In java we can specify the type of the of the parameter

public <T extends SomeInterface> void genericMethod(Set<? extends T> tSet) {
    // Do something 
}

It is written as T extends SomeInterface . Is this feature supported by c++?

Answer 1

It sounds to me like you want something like this:

template <class T>
std::enable_if_t<std::is_base_of<SomeInterface, T>::value, void>
genericMethod(std::set<T> tSet)
{
    // Do something
}

If you can elaborate on what Set<? extends T> tSet Set<? extends T> tSet means, then I'm sure we can incorporate that as well.

Answer 2

You can do this one of two ways, the simplest solution here is to use a base class pointer that represents the interface. After that point you can only pass pointers to objects that are derived from that base class.

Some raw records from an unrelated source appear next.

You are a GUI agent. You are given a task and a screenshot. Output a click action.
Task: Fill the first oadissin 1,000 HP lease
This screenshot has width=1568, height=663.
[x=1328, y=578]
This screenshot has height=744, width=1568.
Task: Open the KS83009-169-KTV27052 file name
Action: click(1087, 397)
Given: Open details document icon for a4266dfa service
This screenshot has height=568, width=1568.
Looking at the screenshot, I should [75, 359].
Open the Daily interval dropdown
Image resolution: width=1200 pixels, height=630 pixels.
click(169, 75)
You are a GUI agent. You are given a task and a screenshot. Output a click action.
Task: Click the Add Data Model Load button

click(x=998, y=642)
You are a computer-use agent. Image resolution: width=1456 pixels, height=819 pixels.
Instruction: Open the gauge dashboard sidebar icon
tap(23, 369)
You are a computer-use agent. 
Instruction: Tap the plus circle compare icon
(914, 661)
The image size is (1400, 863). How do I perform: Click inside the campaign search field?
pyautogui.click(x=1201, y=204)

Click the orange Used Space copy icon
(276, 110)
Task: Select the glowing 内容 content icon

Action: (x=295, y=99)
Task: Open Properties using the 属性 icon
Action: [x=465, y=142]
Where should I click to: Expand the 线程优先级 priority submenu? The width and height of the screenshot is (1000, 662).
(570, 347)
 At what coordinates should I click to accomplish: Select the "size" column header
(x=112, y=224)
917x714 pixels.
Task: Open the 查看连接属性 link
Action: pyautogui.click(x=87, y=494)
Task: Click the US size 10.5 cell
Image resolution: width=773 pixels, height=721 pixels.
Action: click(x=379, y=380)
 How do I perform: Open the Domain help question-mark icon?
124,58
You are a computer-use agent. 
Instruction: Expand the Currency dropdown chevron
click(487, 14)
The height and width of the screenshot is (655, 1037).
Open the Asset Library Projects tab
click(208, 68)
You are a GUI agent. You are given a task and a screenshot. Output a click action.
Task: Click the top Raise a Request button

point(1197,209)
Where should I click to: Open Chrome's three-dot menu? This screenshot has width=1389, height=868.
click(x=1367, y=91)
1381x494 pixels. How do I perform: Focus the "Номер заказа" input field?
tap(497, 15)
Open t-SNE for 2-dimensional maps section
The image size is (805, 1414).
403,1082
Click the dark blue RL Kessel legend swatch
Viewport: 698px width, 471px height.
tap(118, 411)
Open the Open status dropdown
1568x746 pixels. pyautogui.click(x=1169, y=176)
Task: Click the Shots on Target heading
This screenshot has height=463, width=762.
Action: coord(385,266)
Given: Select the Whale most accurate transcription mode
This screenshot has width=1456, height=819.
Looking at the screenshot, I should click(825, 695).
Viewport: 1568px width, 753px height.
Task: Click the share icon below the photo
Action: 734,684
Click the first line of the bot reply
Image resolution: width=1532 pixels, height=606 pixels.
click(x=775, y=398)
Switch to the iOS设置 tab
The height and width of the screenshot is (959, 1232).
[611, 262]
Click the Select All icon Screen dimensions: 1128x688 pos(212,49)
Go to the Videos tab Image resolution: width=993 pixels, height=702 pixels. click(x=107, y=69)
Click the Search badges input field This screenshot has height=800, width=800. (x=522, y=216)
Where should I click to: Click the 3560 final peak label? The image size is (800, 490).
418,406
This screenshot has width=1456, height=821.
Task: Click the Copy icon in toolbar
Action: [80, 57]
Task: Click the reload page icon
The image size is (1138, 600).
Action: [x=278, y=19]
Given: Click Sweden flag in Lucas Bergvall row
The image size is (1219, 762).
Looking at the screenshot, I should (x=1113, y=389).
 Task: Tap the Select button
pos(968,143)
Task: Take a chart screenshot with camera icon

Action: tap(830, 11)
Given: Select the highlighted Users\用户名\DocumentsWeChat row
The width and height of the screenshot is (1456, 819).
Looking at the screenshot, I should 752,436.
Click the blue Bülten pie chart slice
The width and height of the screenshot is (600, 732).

So something like this

#include <iostream>
#include <string>

using std::cout;
using std::endl;

class BaseOne {};
class BaseTwo {};

class DerivedOne : public BaseOne {};
class DerivedTwo : public BaseTwo {};

void foo(BaseOne*) {
    cout << __PRETTY_FUNCTION__ << endl;
}
void foo(BaseTwo*) {
    cout << __PRETTY_FUNCTION__ << endl;
}

int main() {
    auto derived_one = DerivedOne{};
    auto derived_two = DerivedTwo{};
    foo(&derived_one);
    foo(&derived_two);
}

Or if the goal is to do this at compile time without base classes, ie without inheritance and without concepts (which are expected to come out in C++20 ¯\\_(ツ)_/¯) and only check the presence of some methods, then you can do something like this

#include <iostream>
#include <type_traits>

using std::cout;
using std::endl;

struct One { void one() {} };

struct Two { void two() {} };

/**
 * Loose SFINAE based concepts
 */
template <typename Type, typename T = std::decay_t<Type>>
using EnableIfOne = std::enable_if_t<std::is_same<
        decltype(std::declval<T>().one()), decltype(std::declval<T>().one())>
    ::value>;
template <typename Type, typename T = std::decay_t<Type>>
using EnableIfTwo = std::enable_if_t<std::is_same<
        decltype(std::declval<T>().two()), decltype(std::declval<T>().two())>
    ::value>;

template <typename T, EnableIfOne<T>* = nullptr>
void foo(T&) {
    cout << __PRETTY_FUNCTION__ << endl;
}
template <typename T, EnableIfTwo<T>* = nullptr>
void foo(T&) {
    cout << __PRETTY_FUNCTION__ << endl;
}

int main() {
    auto one = One{};
    auto two = Two{};
    foo(one);
    foo(two);
}